Le Journal de Montreal

La violence conjugale chez les aînés méconnue

- CAMILLE PAYANT Le Journal de Montréal

La violence conjugale chez les personnes âgées est peu reconnue et peu dénoncée, se désolent des chercheuse­s.

« Il faut arrêter de s’imaginer que parce que les gens sont plus âgés, ils sont moins forts, ils ont moins de capacités, donc ils vont être moins violents. Ce n’est pas le cas », martèle Lyse Montminy, professeur­e à l’École de travail social de l’Université de Montréal.

Selon ses recherches, les aînées peuvent subir de la violence — le plus souvent psychologi­que — pendant de très nombreuses années.

Une diminution des épisodes de violence physique et sexuelle par rapport à la violence psychologi­que peut toutefois être observée.

Ce week-end, Maria Cristavao, 71 ans, et Patrizia Rao, 59 ans, dont le mari était à la retraite, ont été victimes de féminicide­s.

MOMENTS DÉCISIFS

Trois périodes sont charnières dans le développem­ent d’un contexte de violence conjugale, selon les chercheuse­s : le départ des enfants, la retraite et l’arrivée de problèmes de santé.

« La fragilité physique ou la perte d’autonomie, par exemple les troubles cognitifs et les limitation­s fonctionne­lles, peuvent engendrer une dépendance aux soins administré­s par le partenaire, ce qui augmente la vulnérabil­ité à la violence exercée par celui-ci », affirme Marie-Ève Bédard, conseillèr­e à la recherche au Centre collégial d’expertise en gérontolog­ie du Cégep de Drummondvi­lle.

Ces transition­s « peuvent modifier ou intensifie­r la dynamique de violence conjugale, qui va augmenter le risque de blessures chez la personne aînée violentée », précise-t-elle.

DIFFICILE DE DÉNONCER

Les femmes victimes de violence conjugale « ne parlent pas facilement de ces situations », dit Mme Montminy.

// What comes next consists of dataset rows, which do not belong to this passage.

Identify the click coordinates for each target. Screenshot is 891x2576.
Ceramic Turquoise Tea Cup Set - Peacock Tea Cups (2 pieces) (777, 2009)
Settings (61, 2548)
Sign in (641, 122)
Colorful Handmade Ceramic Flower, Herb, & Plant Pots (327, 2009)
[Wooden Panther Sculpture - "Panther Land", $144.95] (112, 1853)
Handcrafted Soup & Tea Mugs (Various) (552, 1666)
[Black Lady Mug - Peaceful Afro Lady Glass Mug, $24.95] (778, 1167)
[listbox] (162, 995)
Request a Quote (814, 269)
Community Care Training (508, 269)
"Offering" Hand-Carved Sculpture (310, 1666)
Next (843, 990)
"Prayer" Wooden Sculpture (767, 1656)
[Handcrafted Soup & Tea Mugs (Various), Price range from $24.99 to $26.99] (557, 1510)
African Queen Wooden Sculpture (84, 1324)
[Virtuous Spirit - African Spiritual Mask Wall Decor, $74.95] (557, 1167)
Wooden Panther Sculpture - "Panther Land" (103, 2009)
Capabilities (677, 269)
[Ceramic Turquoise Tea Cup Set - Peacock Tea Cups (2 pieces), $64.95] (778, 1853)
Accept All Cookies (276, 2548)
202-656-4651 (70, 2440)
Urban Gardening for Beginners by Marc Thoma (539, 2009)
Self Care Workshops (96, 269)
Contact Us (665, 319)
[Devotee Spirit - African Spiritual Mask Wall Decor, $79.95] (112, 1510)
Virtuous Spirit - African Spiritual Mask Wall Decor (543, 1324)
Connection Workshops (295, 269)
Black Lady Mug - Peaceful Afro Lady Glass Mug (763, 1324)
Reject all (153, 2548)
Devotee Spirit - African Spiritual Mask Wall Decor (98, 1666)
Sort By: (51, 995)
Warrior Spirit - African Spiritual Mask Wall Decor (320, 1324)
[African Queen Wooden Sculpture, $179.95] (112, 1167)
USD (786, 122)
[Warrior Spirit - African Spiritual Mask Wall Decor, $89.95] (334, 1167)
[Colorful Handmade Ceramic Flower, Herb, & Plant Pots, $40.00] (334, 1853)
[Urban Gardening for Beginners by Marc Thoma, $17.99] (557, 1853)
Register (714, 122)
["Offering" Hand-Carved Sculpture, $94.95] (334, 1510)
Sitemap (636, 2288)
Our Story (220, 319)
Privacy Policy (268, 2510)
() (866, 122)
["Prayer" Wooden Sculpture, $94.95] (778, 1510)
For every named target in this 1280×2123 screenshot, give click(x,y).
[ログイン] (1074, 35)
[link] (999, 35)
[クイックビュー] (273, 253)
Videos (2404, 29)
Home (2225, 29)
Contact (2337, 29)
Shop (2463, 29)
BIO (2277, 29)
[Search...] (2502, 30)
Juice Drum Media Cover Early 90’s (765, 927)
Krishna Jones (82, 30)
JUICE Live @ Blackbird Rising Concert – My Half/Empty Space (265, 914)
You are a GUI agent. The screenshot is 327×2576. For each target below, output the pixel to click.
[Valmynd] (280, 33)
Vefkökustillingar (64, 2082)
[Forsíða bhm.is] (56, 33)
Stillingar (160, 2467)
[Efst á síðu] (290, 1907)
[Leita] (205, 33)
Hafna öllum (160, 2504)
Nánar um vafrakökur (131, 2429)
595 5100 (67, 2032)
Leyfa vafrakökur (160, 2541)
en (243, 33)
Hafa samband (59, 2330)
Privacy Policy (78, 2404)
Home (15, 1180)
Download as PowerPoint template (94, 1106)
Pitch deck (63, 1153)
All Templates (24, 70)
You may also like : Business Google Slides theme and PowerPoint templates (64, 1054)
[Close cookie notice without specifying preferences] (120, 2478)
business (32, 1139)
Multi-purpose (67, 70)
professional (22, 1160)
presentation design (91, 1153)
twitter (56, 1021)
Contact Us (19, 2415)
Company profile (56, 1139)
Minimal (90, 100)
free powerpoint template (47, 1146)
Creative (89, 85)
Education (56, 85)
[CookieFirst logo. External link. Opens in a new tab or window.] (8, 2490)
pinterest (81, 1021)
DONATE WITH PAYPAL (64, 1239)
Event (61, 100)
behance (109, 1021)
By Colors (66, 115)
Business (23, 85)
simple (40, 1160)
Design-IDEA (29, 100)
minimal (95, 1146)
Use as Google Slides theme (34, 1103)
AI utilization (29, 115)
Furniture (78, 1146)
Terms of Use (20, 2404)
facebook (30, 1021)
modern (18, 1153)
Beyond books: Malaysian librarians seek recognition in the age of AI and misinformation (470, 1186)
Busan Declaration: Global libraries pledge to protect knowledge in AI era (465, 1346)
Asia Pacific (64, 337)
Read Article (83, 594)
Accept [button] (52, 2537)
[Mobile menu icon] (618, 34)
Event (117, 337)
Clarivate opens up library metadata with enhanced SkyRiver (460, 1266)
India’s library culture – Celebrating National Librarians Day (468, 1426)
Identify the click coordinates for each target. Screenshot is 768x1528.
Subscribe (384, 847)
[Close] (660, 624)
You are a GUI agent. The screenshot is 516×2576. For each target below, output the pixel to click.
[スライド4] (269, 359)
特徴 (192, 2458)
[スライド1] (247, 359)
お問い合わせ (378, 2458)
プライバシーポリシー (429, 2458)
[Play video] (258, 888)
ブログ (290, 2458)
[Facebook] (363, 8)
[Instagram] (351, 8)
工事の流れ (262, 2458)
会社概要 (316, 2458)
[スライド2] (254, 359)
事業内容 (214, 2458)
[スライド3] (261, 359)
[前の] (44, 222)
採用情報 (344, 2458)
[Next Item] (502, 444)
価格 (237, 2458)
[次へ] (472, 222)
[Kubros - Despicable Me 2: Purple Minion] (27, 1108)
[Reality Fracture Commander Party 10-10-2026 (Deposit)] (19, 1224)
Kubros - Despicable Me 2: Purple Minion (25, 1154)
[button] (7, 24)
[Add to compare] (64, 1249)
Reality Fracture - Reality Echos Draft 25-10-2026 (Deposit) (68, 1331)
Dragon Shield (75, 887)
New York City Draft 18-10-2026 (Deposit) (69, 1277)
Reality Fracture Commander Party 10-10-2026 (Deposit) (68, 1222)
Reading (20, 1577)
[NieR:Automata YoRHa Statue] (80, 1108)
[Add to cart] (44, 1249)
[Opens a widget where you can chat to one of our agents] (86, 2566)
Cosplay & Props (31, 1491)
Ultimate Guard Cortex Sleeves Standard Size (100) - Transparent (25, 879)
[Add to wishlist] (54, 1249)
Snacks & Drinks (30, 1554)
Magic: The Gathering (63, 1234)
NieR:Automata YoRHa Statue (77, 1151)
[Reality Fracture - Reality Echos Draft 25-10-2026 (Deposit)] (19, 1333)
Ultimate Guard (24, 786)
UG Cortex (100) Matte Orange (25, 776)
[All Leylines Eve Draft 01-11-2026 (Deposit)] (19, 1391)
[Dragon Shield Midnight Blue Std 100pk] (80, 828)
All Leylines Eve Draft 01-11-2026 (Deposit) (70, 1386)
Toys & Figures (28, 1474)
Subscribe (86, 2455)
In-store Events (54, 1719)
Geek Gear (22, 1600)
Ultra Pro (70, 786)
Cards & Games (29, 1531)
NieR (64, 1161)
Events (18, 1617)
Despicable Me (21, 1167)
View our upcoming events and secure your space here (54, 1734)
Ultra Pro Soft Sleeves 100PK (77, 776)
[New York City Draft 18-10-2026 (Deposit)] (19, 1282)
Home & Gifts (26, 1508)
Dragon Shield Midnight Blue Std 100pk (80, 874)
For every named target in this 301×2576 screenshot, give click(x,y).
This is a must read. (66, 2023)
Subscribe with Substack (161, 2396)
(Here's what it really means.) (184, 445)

La fidélité envers l’institutio­n du mariage, la loyauté envers le conjoint et l’importance d’une famille unie peuvent notamment influencer le choix de la victime de dénoncer ou non son partenaire.

Dans certaines situations, les femmes ont de la difficulté à se retrouver seules avec un profession­nel de la santé pour en parler.

« Comment voulez-vous dévoiler des situations quand vous avez toujours la personne qui vous violente pas loin de vous ? », soulève Mme Montminy.

« Si personne ne va dans le milieu, que les enfants ne sont pas présents, elle peut vivre très longtemps dans une situation sans que personne n’intervienn­e », se désole-t-elle.